## QUOTED PASSAGE
⟨
# NLTK tutorial
(From https://www.nltk.org/)
NLTK is a leading platform for building Python programs to work with human language data. It provides easy-to-use interfaces to over 50 corpora and lexical resources such as WordNet, along with a suite of text processing libraries for classification, tokenization, stemming, tagging, parsing, and semantic reasoning, wrappers for industrial-strength NLP libraries, and an active discussion forum.

We'll talk about the following sections in this tutorial:

1. Tokenizer
2. Stemmer
3. WordNet
4. Tips to the assignments

In [11]:
pip install nltk

Collecting nltk
  Downloading nltk-3.5.zip (1.4 MB)
Collecting click
  Downloading click-7.1.2-py2.py3-none-any.whl (82 kB)
Collecting regex
  Downloading regex-2020.7.14-cp38-cp38-win_amd64.whl (264 kB)
Collecting tqdm
  Downloading tqdm-4.49.0-py2.py3-none-any.whl (69 kB)
Building wheels for collected packages: nltk
  Building wheel for nltk (setup.py): started
  Building wheel for nltk (setup.py): finished with status 'done'
  Created wheel for nltk: filename=nltk-3.5-py3-none-any.whl size=1434680 sha256=58bfd6b52d33ffc7a235bc3c7ff0fdeecdea11b521b6384fc919bb0b484ad4f2
  Stored in directory: c:\users\elva\appdata\local\pip\cache\wheels\ff\d5\7b\f1fb4e1e1603b2f01c2424dd60fbcc50c12ef918bafc44b155
Successfully built nltk
Installing collected packages: click, regex, tqdm, nltk
Successfully installed click-7.1.2 nltk-3.5 regex-2020.7.14 tqdm-4.49.0
Note: you may need to restart the kernel to use updated packages.
⟩
## STORED DATA
⟨
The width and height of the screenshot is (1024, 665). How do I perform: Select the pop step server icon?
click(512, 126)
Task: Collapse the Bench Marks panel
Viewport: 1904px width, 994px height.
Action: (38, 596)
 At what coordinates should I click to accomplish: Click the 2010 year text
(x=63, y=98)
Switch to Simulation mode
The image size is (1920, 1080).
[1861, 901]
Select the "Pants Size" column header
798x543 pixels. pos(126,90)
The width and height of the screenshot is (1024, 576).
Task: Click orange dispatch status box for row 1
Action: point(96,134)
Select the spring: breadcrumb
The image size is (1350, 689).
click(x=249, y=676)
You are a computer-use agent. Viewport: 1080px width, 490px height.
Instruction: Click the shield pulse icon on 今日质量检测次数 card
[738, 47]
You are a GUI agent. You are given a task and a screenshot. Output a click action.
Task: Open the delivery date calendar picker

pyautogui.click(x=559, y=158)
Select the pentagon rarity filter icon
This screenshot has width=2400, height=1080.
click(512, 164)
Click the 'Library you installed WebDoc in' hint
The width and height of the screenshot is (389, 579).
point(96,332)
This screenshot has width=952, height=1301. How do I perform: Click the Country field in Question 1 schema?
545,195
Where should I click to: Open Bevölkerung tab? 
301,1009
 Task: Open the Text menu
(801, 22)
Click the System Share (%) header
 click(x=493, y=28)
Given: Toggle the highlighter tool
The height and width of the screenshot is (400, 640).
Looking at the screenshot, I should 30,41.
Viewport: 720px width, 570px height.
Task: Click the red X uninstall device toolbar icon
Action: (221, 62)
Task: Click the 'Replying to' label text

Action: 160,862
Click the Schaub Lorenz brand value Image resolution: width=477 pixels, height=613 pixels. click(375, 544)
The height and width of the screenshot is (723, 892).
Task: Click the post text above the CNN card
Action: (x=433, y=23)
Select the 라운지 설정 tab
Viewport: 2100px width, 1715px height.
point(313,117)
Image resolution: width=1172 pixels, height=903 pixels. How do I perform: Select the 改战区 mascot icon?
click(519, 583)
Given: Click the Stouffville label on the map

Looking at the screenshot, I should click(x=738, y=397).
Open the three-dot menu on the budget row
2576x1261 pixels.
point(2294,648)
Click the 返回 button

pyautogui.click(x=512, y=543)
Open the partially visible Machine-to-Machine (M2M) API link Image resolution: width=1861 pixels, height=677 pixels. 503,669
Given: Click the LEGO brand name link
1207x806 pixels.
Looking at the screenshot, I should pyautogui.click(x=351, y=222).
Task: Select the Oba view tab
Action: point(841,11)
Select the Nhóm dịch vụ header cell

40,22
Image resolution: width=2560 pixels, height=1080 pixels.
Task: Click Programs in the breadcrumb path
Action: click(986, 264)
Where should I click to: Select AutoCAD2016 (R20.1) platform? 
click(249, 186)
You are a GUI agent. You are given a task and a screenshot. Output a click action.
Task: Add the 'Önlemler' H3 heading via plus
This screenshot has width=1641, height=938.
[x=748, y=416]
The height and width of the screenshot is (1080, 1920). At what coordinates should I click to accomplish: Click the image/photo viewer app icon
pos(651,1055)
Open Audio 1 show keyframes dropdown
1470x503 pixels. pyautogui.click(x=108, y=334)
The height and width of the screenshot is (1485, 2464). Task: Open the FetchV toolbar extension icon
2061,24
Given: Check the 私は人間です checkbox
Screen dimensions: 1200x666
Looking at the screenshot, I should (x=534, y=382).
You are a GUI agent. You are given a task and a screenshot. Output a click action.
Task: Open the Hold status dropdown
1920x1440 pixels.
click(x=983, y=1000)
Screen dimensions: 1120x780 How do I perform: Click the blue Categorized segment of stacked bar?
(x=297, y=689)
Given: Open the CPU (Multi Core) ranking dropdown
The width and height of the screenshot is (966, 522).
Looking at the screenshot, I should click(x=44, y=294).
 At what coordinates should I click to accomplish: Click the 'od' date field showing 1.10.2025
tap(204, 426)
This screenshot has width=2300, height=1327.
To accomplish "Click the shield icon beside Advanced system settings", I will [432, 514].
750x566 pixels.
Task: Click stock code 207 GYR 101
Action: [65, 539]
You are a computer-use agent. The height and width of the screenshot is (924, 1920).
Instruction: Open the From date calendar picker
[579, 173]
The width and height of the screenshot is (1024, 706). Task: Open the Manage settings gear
⟩
## WORK REQUIRED
From the NLTK tutorial, write out the passage starting with "Building wheels for" and going on through "use updated packages.".

## SOLVED PROBLEM
Building wheels for collected packages: nltk
  Building wheel for nltk (setup.py): started
  Building wheel for nltk (setup.py): finished with status 'done'
  Created wheel for nltk: filename=nltk-3.5-py3-none-any.whl size=1434680 sha256=58bfd6b52d33ffc7a235bc3c7ff0fdeecdea11b521b6384fc919bb0b484ad4f2
  Stored in directory: c:\users\elva\appdata\local\pip\cache\wheels\ff\d5\7b\f1fb4e1e1603b2f01c2424dd60fbcc50c12ef918bafc44b155
Successfully built nltk
Installing collected packages: click, regex, tqdm, nltk
Successfully installed click-7.1.2 nltk-3.5 regex-2020.7.14 tqdm-4.49.0
Note: you may need to restart the kernel to use updated packages.